Croteau was eventually found, hanging from a tree in Lewiston, his death ruled a suicide.

ERT members today have classes on how to collect evidence, read wounds, dig up bodies.

“It’s just worked out so much better,” he said.

In his new role as a trooper in Commercial Vehicle Enforcement, Lopez will stay involved with the response team, but maybe not called on as often. Crime scene work has been his favorite part.

In getting ready to leave, Lopez said he felt bad telling the Moreau family that he was coming off the case.

Kim Moreau disappeared 22 years ago in Jay. Lopez told her father, Dick, that he’ll still be a trooper for five years. He can reach out anytime.

“The fortitude of that family is unbelievable,” Lopez said. “You don’t see anger anymore, you just see fate. ‘One of these days, I’m going to find out what happened to Kim.'”

He’ll miss the camaraderie with the other homicide detectives. He won’t miss the cases.

Murder scenes, ‘chalk fairies’

Public Safety spokesman Steve McCausland said detectives typically leave homicide through retirement or promotion to another division.

“His decision that he wanted a voluntary demotion, that is probably fairly unique,” McCausland said.

For the record, Lopez doesn’t consider it a demotion.

The move does come at the same time as another local homicide detective, Jeffrey Linscott, is opting to step down to York County patrolman. They’d gone to the academy together.

“It was a big decision. When he took the plunge, I said, ‘Yeah, I am (too),'” Lopez said. “Jeff said, ‘We started our career on the road, let’s end on the road.'”

Farmington Police Chief Richard Caton III said the news didn’t come as a shock.

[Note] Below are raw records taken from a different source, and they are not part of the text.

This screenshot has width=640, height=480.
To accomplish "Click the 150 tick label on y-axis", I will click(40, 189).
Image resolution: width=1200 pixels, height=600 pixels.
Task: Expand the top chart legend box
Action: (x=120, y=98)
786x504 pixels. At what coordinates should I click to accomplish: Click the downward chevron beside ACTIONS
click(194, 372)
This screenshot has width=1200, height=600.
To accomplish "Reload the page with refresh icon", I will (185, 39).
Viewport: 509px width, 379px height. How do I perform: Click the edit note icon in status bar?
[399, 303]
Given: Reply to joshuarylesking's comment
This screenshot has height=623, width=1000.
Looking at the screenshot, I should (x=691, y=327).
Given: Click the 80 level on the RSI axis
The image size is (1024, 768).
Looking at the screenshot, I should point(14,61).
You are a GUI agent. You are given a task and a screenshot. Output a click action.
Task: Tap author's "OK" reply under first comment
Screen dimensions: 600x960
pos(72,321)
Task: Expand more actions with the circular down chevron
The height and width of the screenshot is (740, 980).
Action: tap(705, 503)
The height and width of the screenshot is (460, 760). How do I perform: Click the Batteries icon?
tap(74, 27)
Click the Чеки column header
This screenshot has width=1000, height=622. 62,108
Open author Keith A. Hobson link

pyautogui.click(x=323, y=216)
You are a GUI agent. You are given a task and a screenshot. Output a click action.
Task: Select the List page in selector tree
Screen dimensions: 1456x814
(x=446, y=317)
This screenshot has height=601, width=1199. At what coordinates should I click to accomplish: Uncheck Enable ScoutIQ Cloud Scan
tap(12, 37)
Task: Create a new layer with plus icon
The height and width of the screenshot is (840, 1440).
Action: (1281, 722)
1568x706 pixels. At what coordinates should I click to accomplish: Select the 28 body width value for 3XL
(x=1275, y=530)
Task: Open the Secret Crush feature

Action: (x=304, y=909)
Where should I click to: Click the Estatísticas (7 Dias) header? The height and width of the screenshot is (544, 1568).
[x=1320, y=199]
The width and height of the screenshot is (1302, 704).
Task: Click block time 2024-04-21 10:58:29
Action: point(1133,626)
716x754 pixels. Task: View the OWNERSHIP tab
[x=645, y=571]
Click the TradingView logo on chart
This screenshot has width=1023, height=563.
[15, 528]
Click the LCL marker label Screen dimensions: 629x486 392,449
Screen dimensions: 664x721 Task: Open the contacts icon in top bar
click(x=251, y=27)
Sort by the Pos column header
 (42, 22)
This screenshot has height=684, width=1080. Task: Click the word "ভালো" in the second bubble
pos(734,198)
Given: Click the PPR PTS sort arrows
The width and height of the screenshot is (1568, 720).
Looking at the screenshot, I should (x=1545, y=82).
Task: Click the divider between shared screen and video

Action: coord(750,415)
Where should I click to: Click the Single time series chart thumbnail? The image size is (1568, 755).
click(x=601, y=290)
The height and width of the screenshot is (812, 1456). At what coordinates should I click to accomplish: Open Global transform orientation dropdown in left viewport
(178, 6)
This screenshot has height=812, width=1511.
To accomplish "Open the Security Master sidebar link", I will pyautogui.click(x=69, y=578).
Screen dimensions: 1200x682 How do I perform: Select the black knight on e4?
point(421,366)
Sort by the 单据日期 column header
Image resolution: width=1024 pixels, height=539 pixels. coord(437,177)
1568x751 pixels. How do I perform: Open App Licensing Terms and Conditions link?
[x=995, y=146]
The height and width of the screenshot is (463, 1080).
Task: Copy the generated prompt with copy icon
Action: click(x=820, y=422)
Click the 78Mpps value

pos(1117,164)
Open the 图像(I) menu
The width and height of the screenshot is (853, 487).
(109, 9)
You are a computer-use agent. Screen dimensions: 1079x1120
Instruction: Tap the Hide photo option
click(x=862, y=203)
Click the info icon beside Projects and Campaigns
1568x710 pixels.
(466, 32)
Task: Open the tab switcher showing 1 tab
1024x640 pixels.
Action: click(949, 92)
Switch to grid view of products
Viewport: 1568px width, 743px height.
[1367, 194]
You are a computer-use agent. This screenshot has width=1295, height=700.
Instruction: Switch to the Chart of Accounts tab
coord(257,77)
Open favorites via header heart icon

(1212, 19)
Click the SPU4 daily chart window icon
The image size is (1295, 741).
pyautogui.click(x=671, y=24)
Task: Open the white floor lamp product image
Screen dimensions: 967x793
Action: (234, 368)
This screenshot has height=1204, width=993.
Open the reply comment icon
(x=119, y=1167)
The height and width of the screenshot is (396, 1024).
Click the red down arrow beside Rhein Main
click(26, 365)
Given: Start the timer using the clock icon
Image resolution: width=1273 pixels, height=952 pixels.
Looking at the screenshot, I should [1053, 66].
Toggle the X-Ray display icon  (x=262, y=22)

“Being on call, especially when they do homicides, going home to get a few hours sleep, has to be hard on the family,” Caton said. Lopez is “a very good people person. He was good at conversing and getting to their level. I’m sure that had to be nothing but an asset as a detective.”

Tuesday night, in front of Woody Hanstein’s “Criminal Law & Criminology” class at the University of Maine at Farmington, Lopez told students he’s never been able to play the yelling, over-the-top cop.

“I can’t sell it. People just start laughing. I have to go the Father Murphy approach,” Lopez said. Saying things like, “Talk to me, what’s this about?” and “Let me help you.”

He told students “chalk fairies,” or tape outlines of dead bodies, are only for police on TV. That sometimes making a seemingly impossible ID is as easy as looking in a back pocket for a wallet. That it’s important not to sully the crime scene: “A victim is only going to get killed once; you can murder a crime scene 100 times.”

He also told students how he got started.

“I thought at the time, it was going to be a mistake, but it’s been a rewarding 14 years,” Lopez said.